You can't change the environment codecs are expected to run in, or the data they are used to process, but you can use effective tools to limit the sorts of bugs you are likely to run into, and isolate them to the relatively small area between unsafe declarations. Exploitable C style memory errors simply aren't possible in memory safe languages like Python, for instance, but Python leaves performance on the table which is valuable for codecs. Rust provides a high degree of memory safety while performing as well as C or C++.

Koshkin

3 days ago

By Rust will not by itself make them less

> obscure, opaque, diverse, highly privileged, largely untested, and highly exposed

timschmidt

3 days ago

Rust addresses opaqueness and untestedness directly, by enforcing the language constraints at compile time. Rust addresses the privileged nature of the code and it's exposure directly by disallowing the most common bugs used to gain access to that privileged execution. Obscurity and diversity can both benefit from Rust's integration of Cargo and the resultant ease with which it allows for sharing common code.

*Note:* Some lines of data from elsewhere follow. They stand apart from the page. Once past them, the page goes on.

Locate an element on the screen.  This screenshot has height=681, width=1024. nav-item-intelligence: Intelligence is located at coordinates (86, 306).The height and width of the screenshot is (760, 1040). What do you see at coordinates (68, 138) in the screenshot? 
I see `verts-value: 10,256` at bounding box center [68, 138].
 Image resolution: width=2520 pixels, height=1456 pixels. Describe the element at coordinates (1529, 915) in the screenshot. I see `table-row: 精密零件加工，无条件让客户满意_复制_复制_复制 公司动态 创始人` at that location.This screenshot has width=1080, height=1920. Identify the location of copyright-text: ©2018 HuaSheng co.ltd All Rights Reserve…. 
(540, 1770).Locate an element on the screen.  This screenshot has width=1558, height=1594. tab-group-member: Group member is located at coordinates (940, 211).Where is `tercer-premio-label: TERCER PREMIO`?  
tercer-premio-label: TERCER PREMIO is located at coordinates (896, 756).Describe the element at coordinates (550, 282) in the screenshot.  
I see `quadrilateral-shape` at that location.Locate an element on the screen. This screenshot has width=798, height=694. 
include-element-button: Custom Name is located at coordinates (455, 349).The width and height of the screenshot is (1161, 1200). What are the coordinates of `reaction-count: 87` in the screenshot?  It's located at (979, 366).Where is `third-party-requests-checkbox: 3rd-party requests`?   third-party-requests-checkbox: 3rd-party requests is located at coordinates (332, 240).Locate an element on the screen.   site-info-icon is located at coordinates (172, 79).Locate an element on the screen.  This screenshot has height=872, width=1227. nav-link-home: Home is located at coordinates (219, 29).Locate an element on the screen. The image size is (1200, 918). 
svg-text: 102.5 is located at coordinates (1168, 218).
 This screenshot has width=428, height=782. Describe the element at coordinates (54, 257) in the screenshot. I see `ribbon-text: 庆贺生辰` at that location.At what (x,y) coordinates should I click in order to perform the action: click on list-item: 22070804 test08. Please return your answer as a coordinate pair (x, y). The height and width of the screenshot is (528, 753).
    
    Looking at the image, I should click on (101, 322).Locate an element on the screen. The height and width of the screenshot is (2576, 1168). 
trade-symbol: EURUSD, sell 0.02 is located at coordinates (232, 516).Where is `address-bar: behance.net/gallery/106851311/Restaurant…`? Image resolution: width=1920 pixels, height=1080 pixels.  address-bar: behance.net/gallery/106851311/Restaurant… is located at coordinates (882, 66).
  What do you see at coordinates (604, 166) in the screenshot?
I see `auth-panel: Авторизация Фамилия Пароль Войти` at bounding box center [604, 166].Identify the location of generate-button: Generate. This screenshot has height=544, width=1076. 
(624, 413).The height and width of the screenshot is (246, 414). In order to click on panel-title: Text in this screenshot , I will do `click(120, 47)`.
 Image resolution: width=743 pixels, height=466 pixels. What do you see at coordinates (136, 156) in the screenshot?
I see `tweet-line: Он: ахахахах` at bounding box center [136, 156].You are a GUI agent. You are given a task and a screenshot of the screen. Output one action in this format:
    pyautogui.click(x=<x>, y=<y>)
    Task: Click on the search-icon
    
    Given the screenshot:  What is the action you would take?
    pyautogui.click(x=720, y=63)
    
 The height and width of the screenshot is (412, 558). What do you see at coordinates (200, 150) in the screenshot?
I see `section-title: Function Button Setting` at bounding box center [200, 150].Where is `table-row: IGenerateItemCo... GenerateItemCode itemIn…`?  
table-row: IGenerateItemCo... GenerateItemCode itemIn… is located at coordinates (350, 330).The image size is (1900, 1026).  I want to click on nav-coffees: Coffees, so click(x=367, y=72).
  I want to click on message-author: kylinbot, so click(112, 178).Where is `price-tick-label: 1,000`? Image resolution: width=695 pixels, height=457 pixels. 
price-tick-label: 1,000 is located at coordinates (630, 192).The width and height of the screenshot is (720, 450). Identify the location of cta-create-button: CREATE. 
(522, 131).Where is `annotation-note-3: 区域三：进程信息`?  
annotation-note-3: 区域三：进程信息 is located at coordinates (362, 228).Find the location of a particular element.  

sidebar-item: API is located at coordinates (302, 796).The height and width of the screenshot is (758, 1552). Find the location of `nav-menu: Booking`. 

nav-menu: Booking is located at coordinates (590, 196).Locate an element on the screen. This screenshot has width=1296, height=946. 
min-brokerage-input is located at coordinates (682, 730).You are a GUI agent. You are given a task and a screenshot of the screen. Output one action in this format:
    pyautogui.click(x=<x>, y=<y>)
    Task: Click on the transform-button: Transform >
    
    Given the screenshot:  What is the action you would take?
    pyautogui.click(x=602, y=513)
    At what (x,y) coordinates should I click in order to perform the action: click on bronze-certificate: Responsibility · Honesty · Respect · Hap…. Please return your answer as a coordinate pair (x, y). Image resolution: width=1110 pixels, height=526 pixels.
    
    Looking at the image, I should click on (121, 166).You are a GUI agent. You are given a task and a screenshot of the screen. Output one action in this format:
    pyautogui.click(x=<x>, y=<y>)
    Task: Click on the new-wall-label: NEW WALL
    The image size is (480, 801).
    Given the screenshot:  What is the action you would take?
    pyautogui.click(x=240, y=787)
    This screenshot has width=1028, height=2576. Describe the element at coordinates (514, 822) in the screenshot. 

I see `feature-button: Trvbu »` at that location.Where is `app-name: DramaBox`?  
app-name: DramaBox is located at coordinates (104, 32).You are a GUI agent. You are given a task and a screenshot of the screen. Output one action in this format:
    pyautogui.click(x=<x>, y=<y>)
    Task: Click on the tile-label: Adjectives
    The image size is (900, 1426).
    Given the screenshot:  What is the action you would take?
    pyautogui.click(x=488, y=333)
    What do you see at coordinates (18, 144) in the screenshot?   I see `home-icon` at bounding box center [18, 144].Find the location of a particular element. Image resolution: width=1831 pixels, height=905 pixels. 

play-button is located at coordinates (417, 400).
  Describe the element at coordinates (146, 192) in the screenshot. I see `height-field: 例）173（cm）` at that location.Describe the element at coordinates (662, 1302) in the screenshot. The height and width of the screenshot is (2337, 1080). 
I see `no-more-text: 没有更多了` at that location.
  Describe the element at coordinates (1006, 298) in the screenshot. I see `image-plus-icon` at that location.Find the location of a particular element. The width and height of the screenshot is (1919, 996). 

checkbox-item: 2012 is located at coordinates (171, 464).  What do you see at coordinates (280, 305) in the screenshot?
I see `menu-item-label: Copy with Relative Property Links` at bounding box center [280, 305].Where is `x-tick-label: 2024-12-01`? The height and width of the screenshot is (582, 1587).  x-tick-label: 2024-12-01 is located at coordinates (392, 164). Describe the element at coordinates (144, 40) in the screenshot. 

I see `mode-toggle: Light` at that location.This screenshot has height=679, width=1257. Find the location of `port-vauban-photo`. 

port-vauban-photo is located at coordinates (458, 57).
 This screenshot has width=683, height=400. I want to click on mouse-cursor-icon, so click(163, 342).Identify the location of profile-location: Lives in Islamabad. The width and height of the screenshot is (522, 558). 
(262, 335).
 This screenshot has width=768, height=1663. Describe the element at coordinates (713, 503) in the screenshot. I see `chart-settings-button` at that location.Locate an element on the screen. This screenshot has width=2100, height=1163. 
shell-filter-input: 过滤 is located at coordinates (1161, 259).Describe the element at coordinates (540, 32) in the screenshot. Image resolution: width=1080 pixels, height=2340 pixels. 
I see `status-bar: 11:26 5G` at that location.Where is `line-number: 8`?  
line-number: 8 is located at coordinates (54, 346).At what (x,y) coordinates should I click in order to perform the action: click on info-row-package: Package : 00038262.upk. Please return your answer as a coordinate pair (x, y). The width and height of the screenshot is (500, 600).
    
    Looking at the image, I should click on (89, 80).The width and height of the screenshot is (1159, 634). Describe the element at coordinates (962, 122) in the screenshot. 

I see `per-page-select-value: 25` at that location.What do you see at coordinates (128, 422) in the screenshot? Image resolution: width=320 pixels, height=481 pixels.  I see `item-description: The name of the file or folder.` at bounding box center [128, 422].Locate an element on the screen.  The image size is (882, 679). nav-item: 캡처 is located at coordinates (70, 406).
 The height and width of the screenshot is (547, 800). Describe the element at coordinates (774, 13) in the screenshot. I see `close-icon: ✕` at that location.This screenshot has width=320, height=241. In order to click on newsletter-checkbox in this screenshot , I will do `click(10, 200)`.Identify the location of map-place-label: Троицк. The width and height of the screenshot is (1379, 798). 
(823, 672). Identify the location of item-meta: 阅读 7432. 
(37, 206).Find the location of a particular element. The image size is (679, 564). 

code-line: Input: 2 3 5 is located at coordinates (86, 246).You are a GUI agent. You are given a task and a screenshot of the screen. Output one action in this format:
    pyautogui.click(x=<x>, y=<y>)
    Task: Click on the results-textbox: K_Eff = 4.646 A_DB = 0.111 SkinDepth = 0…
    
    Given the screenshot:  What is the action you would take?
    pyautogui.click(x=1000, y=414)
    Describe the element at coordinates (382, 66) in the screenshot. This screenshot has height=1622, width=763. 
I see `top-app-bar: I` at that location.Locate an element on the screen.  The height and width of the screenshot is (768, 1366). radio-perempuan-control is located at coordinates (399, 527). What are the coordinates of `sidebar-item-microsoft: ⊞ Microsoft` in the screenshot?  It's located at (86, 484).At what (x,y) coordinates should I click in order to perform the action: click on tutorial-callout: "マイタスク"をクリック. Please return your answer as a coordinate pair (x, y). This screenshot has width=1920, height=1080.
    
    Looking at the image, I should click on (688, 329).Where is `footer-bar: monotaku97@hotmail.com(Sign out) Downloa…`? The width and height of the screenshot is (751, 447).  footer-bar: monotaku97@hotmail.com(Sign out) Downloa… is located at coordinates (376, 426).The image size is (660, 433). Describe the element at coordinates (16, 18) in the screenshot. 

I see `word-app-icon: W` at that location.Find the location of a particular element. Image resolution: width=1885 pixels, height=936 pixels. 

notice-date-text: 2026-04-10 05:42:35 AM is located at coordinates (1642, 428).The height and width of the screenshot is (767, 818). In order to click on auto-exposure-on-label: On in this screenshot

In short, expressing this code in an appropriate language can absolutely address and even go some way toward correcting each of those issues.

angiosperm

4 days ago

Translating it back to C or C++ afterward, it would be equally as safe, and easier to deploy.

pornel

4 days ago

Rust projects are pretty easy to deploy. It's just LLVM underneath, and the product is similar to clang-built code. You get a library, static or dynamic, that you can link with anything that can link with C.

Rust projects are much easier to build, especially when supporting multiple platforms. I've converted projects to Rust to make them easier to build and deploy.

johnisgood

2 days ago

Does Cargo re-use dependencies today? Last time I tried to build medium-sized Rust projects, it pulled hundreds of dependencies each time, even the same ones. It took up too much space, and took too long to build.

steveklabnik

2 days ago

Yes, and it always has. If you do a second build, it will not rebuild those dependencies again.

> even the same ones.

Rust supports multiple versions of the same dependency, so that may be what you observed.

maximilianburke

4 days ago

That would only work if the C code was treated as a generated artifact and not touched directly. If the C code is worked on directly it will be just as susceptible to unsafe changes as before.

acdha

4 days ago

Comparably easy to deploy perhaps but easier? Is there some scenario you have in mind where that would be worth the overhead of that complex extra step?